How To: Lock Your Site by Enabling a Second Layer of Authentication

I put together a post this weekend about my personal experience installing a WordPress site on a clean Server. In the process of hardening the administration panel I found myself doing something that I don’t see discussed much – enabling Basic Access Authentication.

That got me thinking about a putting together this post which will help educate our readers on a quick and easy method that can help add a second layer of authentication to their own administrative panels. What’s great about this is it can be applied to any web application that is running on an Apache HTTP Server, those platforms include:

  • WordPress
  • Joomla
  • Drupal
  • osCommerce
  • and more…

Basic Access Authentication


This in itself will not secure your website, it should be seen as a complimentary tool only. Your ideal configuration will include:

IP Filtering + .HTACCESS Authentication + CMS Authentication

In its purest form, it’s nothing more than an easy way to add a required username and password when making a request to a directory on the web server. Your web server being where the files for your website live. This authentication would be required before the server responds to the browser with the requested information. It’s important to note however that the information is passed in the clear, unless coupled with SSL/TLS.

If you’re looking to apply something similar but want to do so securely, then you will want to look at using Digest Access Authentication. If this was the only authentication scheme I was using, I would recommend Digest Access Authentication, but as it’s complimenting my existing tools, I’m ok with Basic.

Implementing Basic Access Authentication

You can find a very good write up that walks you through the process of setting it up by reading the Apache Authentication, Authorization and Access Control page.

I’ll summarize here for those not interested in reading through all the noise:

Step 1. Create Password File

The thing to note here is you want to create the password file outside of the web directory. You can do so by using the built in password utility that comes with Apache – htpasswd. You do so by running this command via terminal:

$ htpasswd -c [path to file]/[file name] [user]

This will prompt you for a password and ask you to confirm it:

New password: [enter password]
Re-type new password: [reenter password]
Adding password for user [user name you selected]

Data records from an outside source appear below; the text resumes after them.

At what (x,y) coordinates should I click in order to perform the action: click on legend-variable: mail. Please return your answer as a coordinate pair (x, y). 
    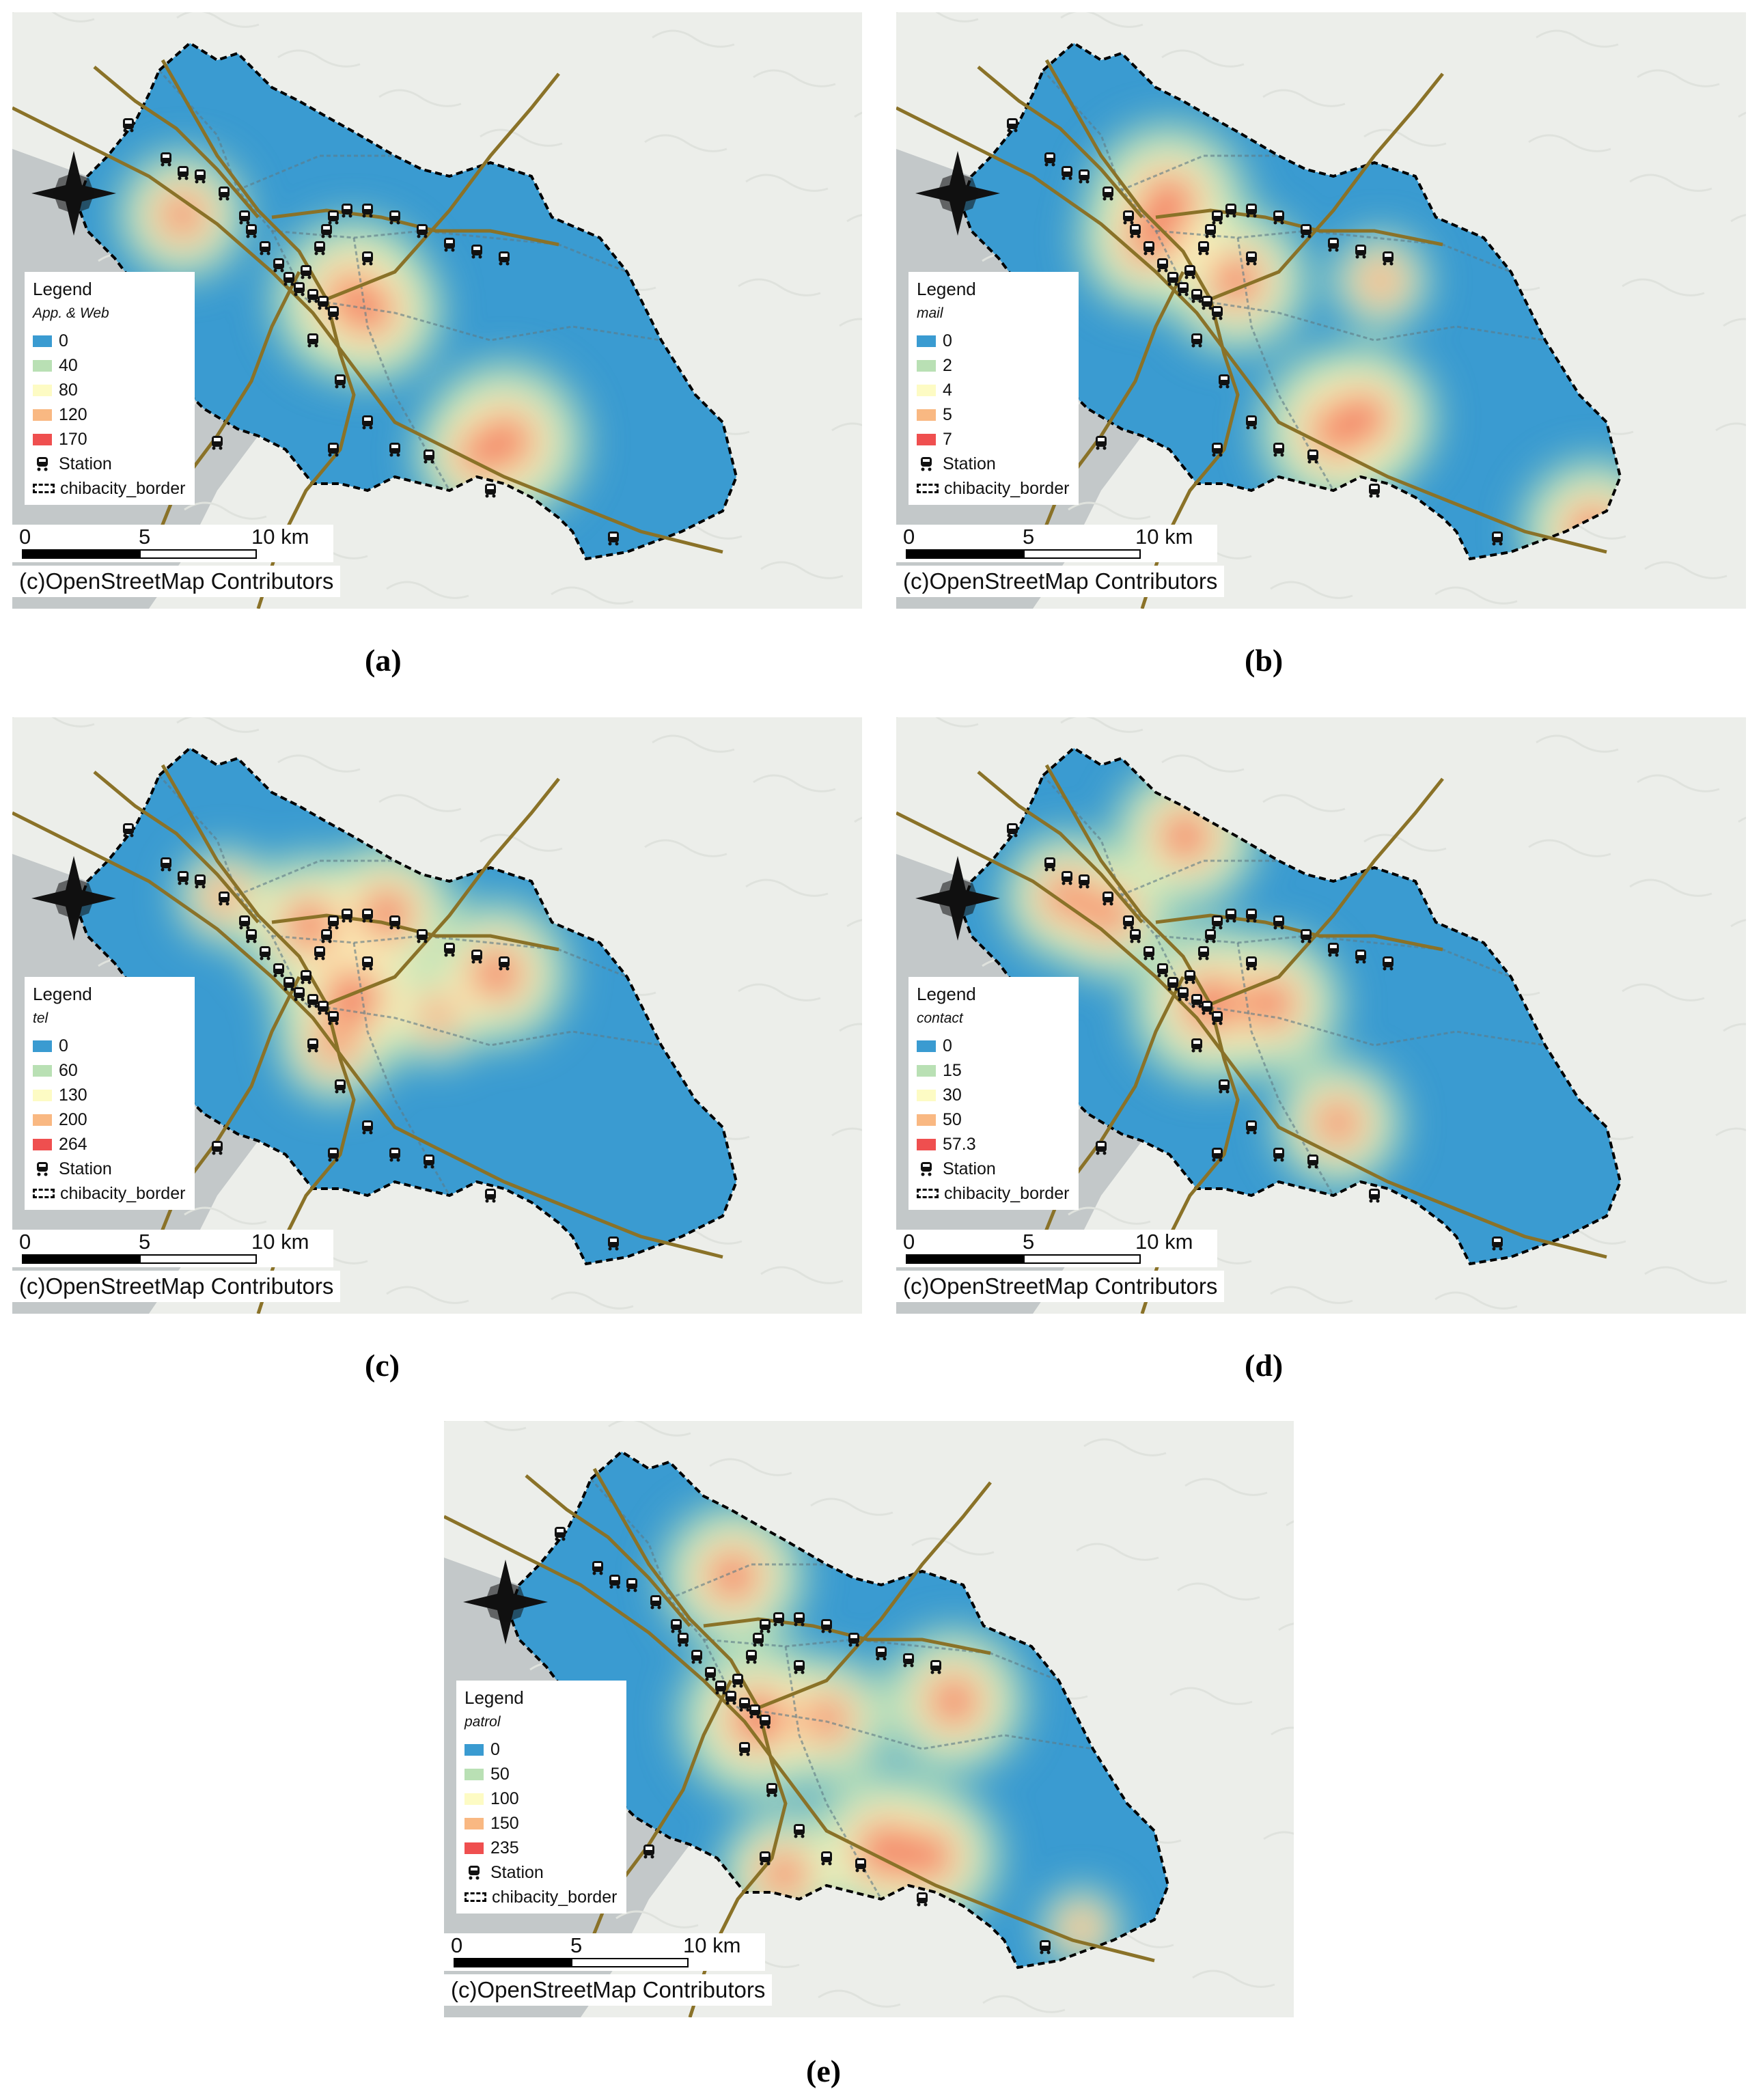
    Looking at the image, I should click on (930, 313).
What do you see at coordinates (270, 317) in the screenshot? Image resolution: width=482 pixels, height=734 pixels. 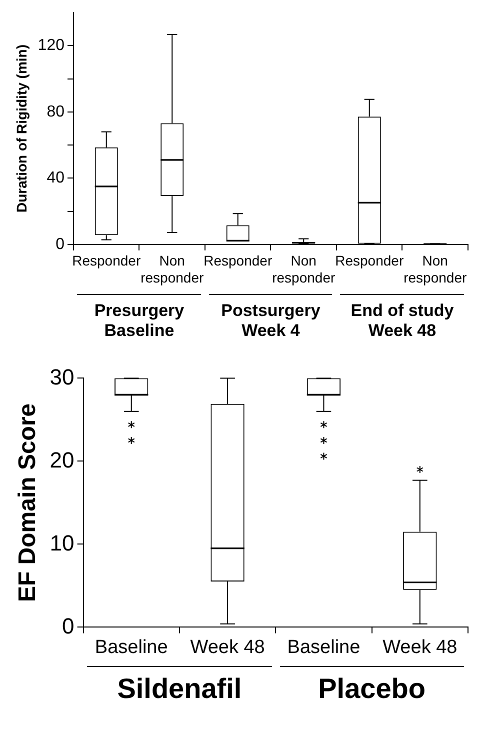 I see `text: Postsurgery Week 4` at bounding box center [270, 317].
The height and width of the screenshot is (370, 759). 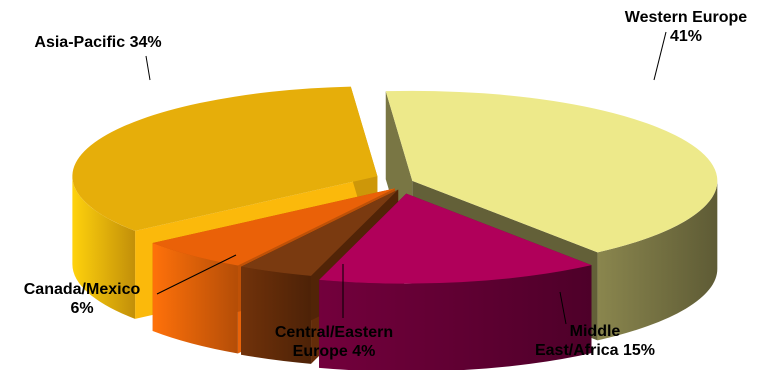 What do you see at coordinates (596, 332) in the screenshot?
I see `slice-label-line: Middle` at bounding box center [596, 332].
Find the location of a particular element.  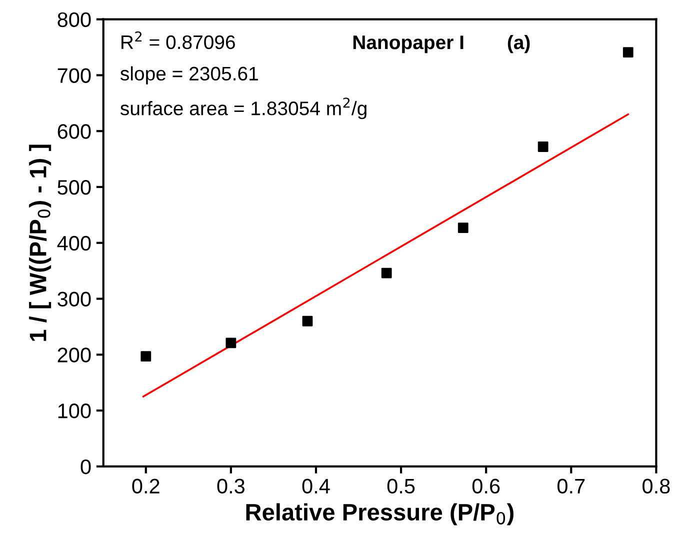

y-axis-title: 1 / [ W((P/P$_{0}$) - 1) ] is located at coordinates (40, 242).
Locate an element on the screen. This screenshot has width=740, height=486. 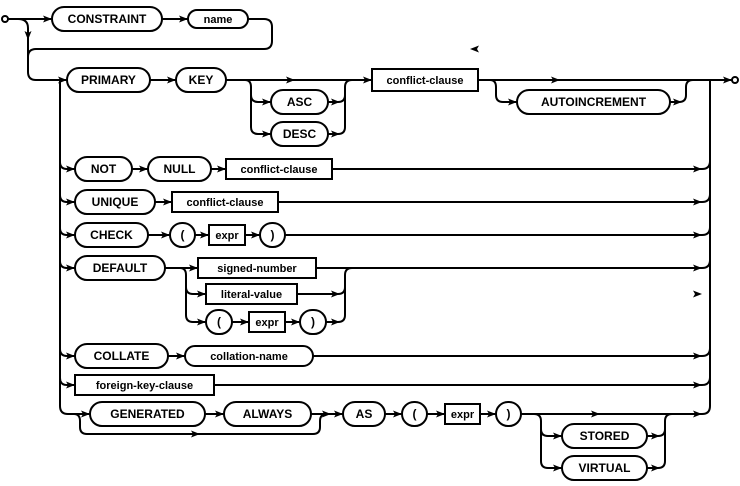
node-label: VIRTUAL is located at coordinates (605, 468).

Note: Remember to save the path and file name of the password file, you’ll need it in the next step.

Step 2. Apply The Authentication

With that file and the credentials created you can now add the directives to .htaccess. The thing to remember here is not to put it at the root of your web directory unless your intention is to block access to your entire site. Instead, be selective and use it only in places where you want to add a second layer of authentication. A good place to start is in the directory housing all your administration files.

You will add the following to your .htaccess file in those directories of interest:

AuthType Basic
AuthName “Restricted Files”
AuthUserFile [path to password file]/[name of password file]
Require user [user name created]

If you’re curious what each directive is doing, here it is:

  • AuthType – selects method used to authenticate user
  • AuthName – sets the realm in which the rule is applied
  • AuthUserFile – sets the path to the password file you just created
  • Require – sets the authorization part and passes the user to authenticate

Wrapping It Up

If you followed the steps above, along with some of the other recommendations around filtering by IP’s and Domains, then you’ve added a second layer of authentication and greatly reduced the risk of being exploited through your website administrator panel.